··· TEXT BLOCK ···
Alaye loma yin O
Oku kole yin O
What have we done?
Missed the song’s meaning… danced to it anyway.
We have screamed: “Dead men don’t praise, therefore do the praising you that are alive!”
We’ve opened our mouths, screamed out loud, and He’s heard nothing. JN931
We have danced.
He’s failed to watch.
He can’t see us.
Still, we dance.
We are blind. We do not see He pays no attention
Oku kole yin
And what does He see when He sees us?
Who are we?
We are the dead.
Who is He?
He is… He.
Abraham, Isaac, Jacob: these men, they aren’t dead. They can’t be. He, confirmed to be their God still, has declared that He is a God of the living, not dead. He is never wrong, never lies; never withdraws words. Therefore, Abraham, Isaac, Jacob and their kind (of which you may be a part) remain alive – despite having been buried since the early stages of the world – praising because He says they are.
··· DATA EXTRACT ···
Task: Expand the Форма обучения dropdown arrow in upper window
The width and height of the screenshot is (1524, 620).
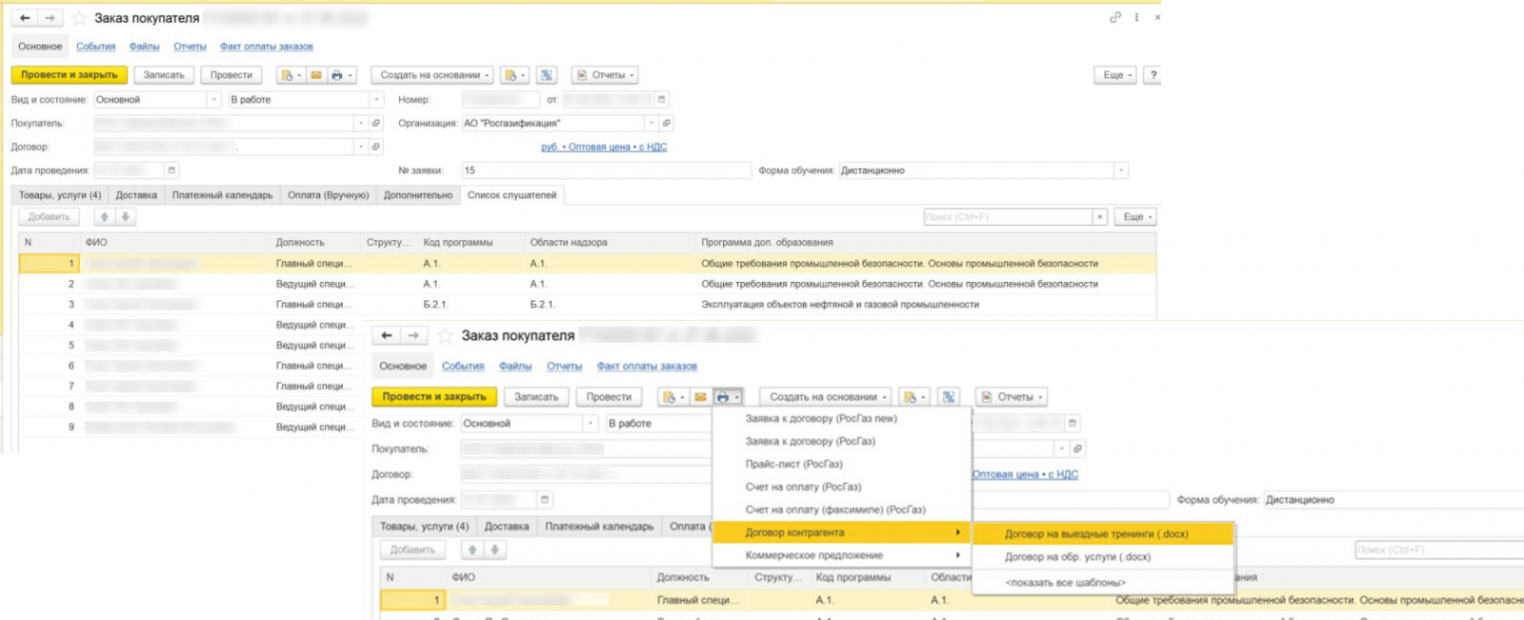Action: point(1121,170)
···
● EXERCISES TO COMPLETE
a) Answer each question from the reflection on praise and the dead, one per line:
(i) According to the words the speakers screamed, what do dead men not do?
(ii) What answer does the reflection give to "Who are we?"
(iii) Which three men does the reflection say aren't dead?
b) Continue the reflection on praise and the dead, beginning right after its final sentence.

● OUTPUTS
a)
(i) Dead men don't praise.
(ii) We are the dead.
(iii) Abraham, Isaac and Jacob.

b)
We, on the other hand, (of which you may be a part), dead (in love for sins), and knowing nothing, remain praising while the Subject of our praise finds it impossible to hear us. ISA59.1.2. and instead asks us to:
“Drown. Drown to be heard. Drown, Drink, Share in My Blood and Water.”
Die with Me
“Awake. Awake from your Death.”
Come alive with Me
“Breathe. Breathe the same air I breathe”
Live with Me
“Then will you be heard when you praise.”
Let everything that has breath praise the Lord. (PS1506)
Dead men don’t praise God.
Only the living can.
P.S: I asked a few friends to describe the art in one word. And here’s what they came up with:
The Blood and Water.
What do you see in it?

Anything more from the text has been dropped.